While presenting the 2021 Oscar for Best Film Editing, Harrison Ford read from a list of notes, out of context, that may have sounded wild if you’ve never seen Blade Runner. Among Ford’s edit notes:
- “Opening too choppy.”
- “Why is this voice-over track so terrible? He sounds drunk? Were they all on drugs?”
- “Deckard at the piano is interminable. Flashback/dialogue is confusing. Is he listening to a tape?”
- “Why do we need the third cut to the eggs?”
- “The synagogue music on the street is awful. We’ve got to use Vangelis.”
- “Up to Zora’s death, the movie is deadly dull.”
- “This movie gets worse every screening.”
If the words “Deckard” or “Zora” or “Vangelis” didn’t give it away (which apparently it didn’t for some audience members) Ford confirmed, “that movie was called Blade Runner.” And then he quipped, “And these notes can help us understand why the editing process can sometimes get a little complicated.”
It’s a good joke, but the only thing is, the editing notes don’t come from anyone who actually edited the movie Blade Runner. These notes come from a 1982 memo from producer Bud Yorkin and then-CEO of Tandem Productions Jerry Perenchio. Several fans on Twitter reproduced the memo, which is also referenced in the book Future Noir: The Making of Blade Runner by Paul M. Sammon.
There’s a lot that can be said about the production and post-production of 1982’s Blade Runner. Sammon’s book is the essential place to start, but the 3.5-hour documentary Dangerous Days is pretty great too. (In 2007, Dangerous Days was included as a special feature on the deluxe version of Ridley Scott’s Final Cut of the movie, but as of now, that doc is not available streaming even though The Final Cut is on HBO Max.)
Without copying and pasting the entire text of Paul M. Sammon’s book, or downloading Dangerous Days directly to your brain, here are two things Ford’s joke kind of misrepresents.
First, Ridley Scott and Terry Rawlings edited Blade Runner, not Bud Yorkin and Jerry Perenchio, who, in the context of this memo were the money guys, not the film editing guys.
Second, the infamous Blade Runner voiceover fiasco is less cut-and-dried than it might seem. The legend is that the money people (like Yorkin and Perenchio) asked for a voice-over to make the movie more comprehensible, but that Ford botched the recording on purpose because he hated the voice-over. However, there were three different voiceovers recorded for the movie, and early in the production, the idea of a film-noir-style voiceover was Ridley Scott’s idea. In Sammon’s book, he notes that editor Terry Rawlings felt that a “weary voiceover for a cynical film noir is indeed a time-honored cinematic device.”

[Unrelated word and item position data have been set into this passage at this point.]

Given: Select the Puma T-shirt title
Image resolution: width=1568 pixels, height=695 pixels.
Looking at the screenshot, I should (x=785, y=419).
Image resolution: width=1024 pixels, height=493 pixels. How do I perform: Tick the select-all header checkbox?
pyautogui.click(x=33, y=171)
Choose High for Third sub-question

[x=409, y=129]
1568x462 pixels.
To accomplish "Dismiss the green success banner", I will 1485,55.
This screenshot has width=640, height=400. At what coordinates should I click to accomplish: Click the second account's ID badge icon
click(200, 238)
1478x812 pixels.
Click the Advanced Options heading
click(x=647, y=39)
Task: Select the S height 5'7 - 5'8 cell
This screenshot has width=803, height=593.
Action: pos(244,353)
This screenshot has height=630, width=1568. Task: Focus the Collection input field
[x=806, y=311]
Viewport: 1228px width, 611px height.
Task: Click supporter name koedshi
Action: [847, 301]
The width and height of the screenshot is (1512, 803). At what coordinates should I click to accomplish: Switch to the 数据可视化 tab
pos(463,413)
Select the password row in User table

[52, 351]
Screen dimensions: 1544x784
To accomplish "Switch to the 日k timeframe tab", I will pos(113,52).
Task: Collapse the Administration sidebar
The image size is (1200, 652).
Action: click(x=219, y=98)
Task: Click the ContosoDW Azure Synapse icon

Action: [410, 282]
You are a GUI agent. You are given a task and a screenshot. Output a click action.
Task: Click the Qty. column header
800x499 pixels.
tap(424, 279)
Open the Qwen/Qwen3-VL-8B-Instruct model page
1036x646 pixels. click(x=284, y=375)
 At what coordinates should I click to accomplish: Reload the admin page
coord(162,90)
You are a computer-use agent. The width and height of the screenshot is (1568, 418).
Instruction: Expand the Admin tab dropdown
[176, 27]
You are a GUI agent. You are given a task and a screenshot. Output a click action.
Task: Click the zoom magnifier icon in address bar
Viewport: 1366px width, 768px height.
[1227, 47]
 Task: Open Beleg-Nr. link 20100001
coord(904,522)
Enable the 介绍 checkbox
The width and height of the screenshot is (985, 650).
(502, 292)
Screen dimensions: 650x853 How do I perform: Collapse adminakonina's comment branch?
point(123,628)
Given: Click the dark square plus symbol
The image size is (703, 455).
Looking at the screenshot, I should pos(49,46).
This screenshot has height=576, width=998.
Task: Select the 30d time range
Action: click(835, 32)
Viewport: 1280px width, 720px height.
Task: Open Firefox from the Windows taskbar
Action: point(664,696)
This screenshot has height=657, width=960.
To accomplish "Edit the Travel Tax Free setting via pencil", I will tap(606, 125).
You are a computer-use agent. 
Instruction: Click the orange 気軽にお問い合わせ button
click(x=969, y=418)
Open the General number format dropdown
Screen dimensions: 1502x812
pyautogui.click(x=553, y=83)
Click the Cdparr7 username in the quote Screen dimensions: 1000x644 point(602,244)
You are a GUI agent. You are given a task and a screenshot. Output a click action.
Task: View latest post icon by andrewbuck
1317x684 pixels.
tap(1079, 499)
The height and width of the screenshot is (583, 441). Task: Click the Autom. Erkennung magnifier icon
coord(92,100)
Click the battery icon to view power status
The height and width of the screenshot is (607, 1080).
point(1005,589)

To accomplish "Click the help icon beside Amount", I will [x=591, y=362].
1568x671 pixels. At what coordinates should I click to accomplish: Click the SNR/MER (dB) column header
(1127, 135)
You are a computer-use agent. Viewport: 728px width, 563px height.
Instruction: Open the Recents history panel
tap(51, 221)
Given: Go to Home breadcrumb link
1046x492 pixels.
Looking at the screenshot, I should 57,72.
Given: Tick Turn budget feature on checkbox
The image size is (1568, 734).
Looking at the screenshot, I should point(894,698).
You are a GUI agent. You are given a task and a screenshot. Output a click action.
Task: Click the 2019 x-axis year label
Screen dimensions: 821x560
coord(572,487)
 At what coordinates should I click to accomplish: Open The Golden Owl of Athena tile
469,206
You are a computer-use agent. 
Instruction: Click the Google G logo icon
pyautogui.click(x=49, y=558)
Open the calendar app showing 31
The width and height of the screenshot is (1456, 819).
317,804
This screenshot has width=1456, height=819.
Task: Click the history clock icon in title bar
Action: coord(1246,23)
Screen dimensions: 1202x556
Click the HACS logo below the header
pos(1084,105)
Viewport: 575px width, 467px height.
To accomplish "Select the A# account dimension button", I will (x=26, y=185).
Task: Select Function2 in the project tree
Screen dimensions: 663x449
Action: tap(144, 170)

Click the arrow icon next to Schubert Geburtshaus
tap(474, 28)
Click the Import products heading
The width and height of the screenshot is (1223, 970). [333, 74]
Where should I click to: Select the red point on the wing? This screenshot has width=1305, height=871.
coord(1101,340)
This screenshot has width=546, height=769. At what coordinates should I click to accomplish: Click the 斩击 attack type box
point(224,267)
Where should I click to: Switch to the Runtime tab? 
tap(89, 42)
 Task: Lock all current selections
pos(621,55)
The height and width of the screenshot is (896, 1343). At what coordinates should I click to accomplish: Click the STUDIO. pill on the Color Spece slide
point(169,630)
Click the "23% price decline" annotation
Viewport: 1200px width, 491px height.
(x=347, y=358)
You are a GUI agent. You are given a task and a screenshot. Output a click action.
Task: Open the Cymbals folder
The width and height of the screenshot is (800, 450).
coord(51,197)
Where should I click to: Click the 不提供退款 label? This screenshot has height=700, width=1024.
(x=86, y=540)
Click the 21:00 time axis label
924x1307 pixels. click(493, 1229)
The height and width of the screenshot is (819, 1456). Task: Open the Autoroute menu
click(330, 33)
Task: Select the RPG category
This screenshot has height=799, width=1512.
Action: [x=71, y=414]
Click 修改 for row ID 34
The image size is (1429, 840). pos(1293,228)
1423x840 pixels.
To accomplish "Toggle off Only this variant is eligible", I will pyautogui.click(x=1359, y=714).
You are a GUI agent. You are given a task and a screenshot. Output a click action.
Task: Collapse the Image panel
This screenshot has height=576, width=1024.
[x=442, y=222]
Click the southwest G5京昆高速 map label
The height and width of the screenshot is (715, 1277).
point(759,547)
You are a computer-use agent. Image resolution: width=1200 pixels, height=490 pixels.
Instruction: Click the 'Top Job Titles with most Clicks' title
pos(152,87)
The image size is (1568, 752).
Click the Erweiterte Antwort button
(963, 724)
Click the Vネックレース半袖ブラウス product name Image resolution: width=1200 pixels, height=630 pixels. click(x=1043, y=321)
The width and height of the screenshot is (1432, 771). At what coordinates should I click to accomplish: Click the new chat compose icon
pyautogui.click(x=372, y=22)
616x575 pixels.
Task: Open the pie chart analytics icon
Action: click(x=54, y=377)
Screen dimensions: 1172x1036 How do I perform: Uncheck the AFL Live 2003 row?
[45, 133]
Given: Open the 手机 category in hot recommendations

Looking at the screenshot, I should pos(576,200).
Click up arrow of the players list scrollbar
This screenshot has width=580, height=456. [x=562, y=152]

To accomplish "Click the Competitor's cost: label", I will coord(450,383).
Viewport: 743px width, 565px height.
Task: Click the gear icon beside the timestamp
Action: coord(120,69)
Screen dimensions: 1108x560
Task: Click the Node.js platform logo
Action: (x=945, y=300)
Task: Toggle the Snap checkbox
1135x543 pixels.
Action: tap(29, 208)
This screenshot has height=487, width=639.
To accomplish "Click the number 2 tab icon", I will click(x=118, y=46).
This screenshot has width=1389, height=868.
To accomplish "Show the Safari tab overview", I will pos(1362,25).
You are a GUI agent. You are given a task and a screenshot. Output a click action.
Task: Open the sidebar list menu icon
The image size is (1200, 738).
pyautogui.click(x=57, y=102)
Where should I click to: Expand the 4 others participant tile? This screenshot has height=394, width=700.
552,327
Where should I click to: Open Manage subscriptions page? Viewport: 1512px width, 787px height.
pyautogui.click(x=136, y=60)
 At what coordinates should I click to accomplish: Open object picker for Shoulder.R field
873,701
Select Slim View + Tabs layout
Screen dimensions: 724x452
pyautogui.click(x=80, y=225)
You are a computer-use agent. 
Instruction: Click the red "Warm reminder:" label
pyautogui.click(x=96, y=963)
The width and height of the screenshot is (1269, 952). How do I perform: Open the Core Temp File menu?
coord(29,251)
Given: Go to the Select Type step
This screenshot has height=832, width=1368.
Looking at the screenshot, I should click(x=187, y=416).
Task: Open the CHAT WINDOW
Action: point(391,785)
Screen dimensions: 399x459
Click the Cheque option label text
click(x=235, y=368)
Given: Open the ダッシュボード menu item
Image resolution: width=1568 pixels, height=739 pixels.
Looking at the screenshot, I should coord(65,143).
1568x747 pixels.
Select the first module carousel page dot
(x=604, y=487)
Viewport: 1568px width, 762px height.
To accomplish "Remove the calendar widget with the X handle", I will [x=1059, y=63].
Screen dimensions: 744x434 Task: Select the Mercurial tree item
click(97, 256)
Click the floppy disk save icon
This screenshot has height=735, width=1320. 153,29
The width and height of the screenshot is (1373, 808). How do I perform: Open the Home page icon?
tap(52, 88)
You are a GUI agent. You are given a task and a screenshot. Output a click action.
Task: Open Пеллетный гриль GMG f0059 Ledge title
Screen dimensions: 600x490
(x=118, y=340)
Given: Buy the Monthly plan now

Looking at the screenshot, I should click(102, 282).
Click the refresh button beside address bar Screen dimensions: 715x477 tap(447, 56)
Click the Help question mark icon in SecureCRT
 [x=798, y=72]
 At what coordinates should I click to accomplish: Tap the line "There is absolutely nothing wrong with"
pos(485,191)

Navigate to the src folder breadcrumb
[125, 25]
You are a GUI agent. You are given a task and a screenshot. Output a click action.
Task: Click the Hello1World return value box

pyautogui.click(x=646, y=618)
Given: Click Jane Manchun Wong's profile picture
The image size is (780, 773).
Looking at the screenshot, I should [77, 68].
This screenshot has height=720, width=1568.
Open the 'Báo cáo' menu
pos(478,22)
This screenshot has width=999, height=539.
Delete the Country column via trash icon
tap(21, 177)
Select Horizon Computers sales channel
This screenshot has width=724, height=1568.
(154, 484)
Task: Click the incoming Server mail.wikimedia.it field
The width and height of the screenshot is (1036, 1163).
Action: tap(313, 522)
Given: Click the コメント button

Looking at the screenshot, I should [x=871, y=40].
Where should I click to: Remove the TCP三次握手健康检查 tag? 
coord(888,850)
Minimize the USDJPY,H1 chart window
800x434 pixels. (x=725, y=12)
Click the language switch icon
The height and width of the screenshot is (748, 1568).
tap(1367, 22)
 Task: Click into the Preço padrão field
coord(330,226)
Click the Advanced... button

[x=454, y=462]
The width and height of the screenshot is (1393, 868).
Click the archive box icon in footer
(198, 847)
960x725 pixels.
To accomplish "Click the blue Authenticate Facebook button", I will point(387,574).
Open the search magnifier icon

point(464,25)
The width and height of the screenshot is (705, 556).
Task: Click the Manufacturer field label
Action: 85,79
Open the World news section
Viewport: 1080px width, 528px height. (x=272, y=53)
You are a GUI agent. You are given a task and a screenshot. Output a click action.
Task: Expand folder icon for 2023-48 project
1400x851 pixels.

These days, we tend to reject the voiceover of Blade Runner as misguided because the final version in the theatrical release was mandated by people who weren’t director Ridley Scott. Ford’s 2021 pithy re-reading of the notes from Yorkin and Perenchio muddies the waters a bit because it’s almost like he makes it sounds like they were against the voiceover, too, when, in fact, they were for it. They just didn’t like the way it turned out.
Because Ridley Scott’s preferred version of Blade Runner contains no voiceover, this puts the final nail through Batty’s replicant hand. We’re all supposed to think the Deckard voiceover was silly because The Final Cut was so much better without it. This is subjectively true, but when Ford says this is an example of “why the editing process can sometimes get a little complicated,” he’s kind of underselling just how complicated the production process of Blade Runner was, all of which occurred way before the editing stage.
As far as Deckard at the piano? Well that “interminable” scene, of course, would lead to the unicorn dream sequence that lets us know Deckard might really be a Replicant himself. Does Harrison Ford still dream of tinfoil unicorns? Is there a perfect version of Blade Runner somewhere suppressed in our memories? We’ll probably never know, but if there was ever an Oscar for most tumultuous science fiction movie production, Blade Runner would win easily.